For MADJ, CNT finds the optimal value (0.31) under the given constraints. TOP (0.57) does clearly better than ORG (0.70), somewhat in contrast to observations of [10, 21]: for grid maps, the MDIS metric that ORG optimizes is a good proxy for maintaining topology; our results suggest this is not so for DCs.

For MDIS and MREL metrics ORG performs best; for MDIS, CNT performs slightly better compared to TOP and vice versa for MREL. Thus, in terms of spatial quality, ORG seems a good objective, except for topological error – which is typically of primary concern for cartograms.

For stability metrics SDIS and SREL, ORG outperforms TOP which outperforms CNT. We explain it by inherent stability of the map which is the same for all DCs. CNT does poorly; it is fairly unconstrained for lost adjacencies whereas TOP aims to keep such pairs close.

ORG scores best on all metrics except MADJ; its MADJ score is high, losing 70% of adjacencies on average. In contrast, CNT optimizes the number of adjacencies, but is clearly worse on other metrics and is computationally expensive. There is thus a trade-off present between topological error and other quality aspects. TOP makes this trade-off, scoring reasonably on most metrics.

Comparison to FRC. Our linear programs enforce separation constraints which help maintain spatial relations and the spatial mental model; they are required for the linear program but not in general. To study their effect, we compare to FRC which does not enforce separation constraints; results are shown in Fig. 4. Comparing FRC-T and FRC-O variants, we see the same behavior as in the TOP versus ORG linear programs: FRC-O performs worse than FRC-T on ADJ, and better on the other metrics. Layout initialization trades off stability versus cartogram quality: FRC-*-S variants have better stability scores and worse quality scores compared to FRC-*-U.
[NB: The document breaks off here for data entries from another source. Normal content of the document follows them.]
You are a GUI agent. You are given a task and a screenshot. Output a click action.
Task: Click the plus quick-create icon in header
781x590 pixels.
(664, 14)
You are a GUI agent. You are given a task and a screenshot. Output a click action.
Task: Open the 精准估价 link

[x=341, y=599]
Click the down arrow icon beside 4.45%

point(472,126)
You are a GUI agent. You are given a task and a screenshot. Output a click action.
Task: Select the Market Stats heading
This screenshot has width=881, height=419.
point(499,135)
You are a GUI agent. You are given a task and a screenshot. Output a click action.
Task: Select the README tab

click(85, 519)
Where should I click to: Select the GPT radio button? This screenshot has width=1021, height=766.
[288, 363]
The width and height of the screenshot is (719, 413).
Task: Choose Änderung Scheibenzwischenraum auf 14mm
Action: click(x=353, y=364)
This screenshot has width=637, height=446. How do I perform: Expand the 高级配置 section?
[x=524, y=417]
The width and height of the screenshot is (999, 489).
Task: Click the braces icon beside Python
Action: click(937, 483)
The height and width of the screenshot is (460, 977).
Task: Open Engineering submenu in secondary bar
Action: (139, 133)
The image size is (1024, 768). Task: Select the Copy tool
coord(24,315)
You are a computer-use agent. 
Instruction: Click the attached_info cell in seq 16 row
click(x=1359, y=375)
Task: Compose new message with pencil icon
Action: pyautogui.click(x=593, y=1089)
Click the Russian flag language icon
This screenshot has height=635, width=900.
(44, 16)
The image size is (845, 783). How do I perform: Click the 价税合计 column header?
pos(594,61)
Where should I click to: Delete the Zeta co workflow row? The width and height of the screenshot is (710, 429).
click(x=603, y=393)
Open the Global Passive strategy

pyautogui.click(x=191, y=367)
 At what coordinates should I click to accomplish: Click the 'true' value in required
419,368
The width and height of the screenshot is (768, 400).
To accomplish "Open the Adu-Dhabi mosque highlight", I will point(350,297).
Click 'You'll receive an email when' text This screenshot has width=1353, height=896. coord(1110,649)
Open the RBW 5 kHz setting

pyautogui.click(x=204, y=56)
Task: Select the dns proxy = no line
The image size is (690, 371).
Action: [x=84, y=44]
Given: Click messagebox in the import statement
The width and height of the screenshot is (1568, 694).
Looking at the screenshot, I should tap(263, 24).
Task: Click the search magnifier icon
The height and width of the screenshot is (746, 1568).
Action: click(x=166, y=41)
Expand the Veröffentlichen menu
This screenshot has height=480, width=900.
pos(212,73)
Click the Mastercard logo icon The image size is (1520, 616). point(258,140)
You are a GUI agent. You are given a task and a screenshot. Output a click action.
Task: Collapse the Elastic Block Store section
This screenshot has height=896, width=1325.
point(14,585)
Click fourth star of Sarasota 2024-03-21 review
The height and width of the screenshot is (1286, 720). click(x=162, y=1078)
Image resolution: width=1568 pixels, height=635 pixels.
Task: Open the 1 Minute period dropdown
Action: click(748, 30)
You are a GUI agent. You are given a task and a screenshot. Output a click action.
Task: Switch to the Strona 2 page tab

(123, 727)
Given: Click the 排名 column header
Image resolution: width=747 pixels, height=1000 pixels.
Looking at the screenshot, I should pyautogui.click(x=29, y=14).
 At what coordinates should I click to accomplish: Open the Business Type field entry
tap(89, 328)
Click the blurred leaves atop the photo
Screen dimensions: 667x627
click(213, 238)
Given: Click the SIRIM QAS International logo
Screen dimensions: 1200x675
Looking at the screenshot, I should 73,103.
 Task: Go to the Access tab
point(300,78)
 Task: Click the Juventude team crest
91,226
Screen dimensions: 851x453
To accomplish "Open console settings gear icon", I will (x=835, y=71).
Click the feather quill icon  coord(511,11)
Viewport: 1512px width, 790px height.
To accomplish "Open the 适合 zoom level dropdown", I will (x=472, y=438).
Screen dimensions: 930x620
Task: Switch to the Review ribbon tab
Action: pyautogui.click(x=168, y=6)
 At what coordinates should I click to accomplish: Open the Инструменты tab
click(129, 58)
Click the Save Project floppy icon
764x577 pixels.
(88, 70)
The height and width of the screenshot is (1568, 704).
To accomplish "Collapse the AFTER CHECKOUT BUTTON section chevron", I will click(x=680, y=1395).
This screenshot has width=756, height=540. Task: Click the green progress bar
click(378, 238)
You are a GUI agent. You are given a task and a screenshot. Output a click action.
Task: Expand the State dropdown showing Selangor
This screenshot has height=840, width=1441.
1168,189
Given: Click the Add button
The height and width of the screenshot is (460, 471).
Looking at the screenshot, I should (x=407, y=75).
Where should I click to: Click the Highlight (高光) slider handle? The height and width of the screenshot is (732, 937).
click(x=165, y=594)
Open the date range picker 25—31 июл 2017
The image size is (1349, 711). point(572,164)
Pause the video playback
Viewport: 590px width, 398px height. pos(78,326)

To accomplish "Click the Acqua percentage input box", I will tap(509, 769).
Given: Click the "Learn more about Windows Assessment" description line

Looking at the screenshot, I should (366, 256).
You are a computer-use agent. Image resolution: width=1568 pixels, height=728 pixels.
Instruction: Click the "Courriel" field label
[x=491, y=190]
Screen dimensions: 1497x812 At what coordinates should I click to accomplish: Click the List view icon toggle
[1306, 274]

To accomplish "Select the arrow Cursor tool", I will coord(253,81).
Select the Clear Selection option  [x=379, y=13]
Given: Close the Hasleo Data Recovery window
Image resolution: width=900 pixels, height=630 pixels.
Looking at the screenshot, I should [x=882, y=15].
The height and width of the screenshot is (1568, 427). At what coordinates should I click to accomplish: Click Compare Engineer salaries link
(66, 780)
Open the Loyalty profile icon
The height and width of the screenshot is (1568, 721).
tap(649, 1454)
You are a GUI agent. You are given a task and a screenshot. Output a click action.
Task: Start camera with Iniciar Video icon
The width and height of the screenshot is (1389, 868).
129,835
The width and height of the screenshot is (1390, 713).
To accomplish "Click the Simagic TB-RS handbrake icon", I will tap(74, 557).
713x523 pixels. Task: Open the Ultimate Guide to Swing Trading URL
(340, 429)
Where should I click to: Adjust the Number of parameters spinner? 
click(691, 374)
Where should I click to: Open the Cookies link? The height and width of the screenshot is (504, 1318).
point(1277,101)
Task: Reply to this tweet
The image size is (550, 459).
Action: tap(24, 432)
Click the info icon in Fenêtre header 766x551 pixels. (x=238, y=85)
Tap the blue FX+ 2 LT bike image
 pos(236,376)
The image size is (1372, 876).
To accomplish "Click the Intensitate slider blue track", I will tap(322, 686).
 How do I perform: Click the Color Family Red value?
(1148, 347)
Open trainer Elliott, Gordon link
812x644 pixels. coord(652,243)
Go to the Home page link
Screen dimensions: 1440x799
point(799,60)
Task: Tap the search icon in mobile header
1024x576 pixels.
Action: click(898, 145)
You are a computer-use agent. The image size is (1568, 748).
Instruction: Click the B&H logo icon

As it has the fewest constraints, we compare ORG-W-IT to FRC methods: FRC-O-* are slightly worse or equal to ORG-W-IT on all metrics; FRC-T-* are worse than ORG-W-IT on all metrics except ADJ where it is a lightly better, but the number of adjacencies lost is still clearly higher compared to TOP-W-IT.

To conclude, in general we outperform FRC for the various metrics by an appropriate setting in our linear program. No single setting outperforms all FRC variants. The large difference with TOP-variants in terms of MADJ suggests TOP variants are a good choice for high-quality stable DCs.

6 Discussion and Future Work

We described a linear program to compute stable Demers cartograms, based on separation constraints and minimizing distance between adjacent regions. It allows overlap-free transitions between weight functions and connecting lost adjacencies with short, low-complexity leaders. Experiments show it offers a good trade-off between topological error and other criteria. It outperforms basic force-directed layouts, though there is not a unique variant that does so, suggesting an interplay between separation constraints, optimization and quality metrics.

In future work we may consider stability in other cartogram styles, and perform human-centered comparisons in addition to computational ones, with methods implemented in interactive systems; such systems can, e.g., emphasize adjacent regions by drawing leaders (at all or more clearly) or link regions back to the geographic map. We focused on Demers cartograms, but there are many different styles of cartograms. Future work may also investigate stable variants of such other cartogram styles and quantitatively or qualitatively compare them.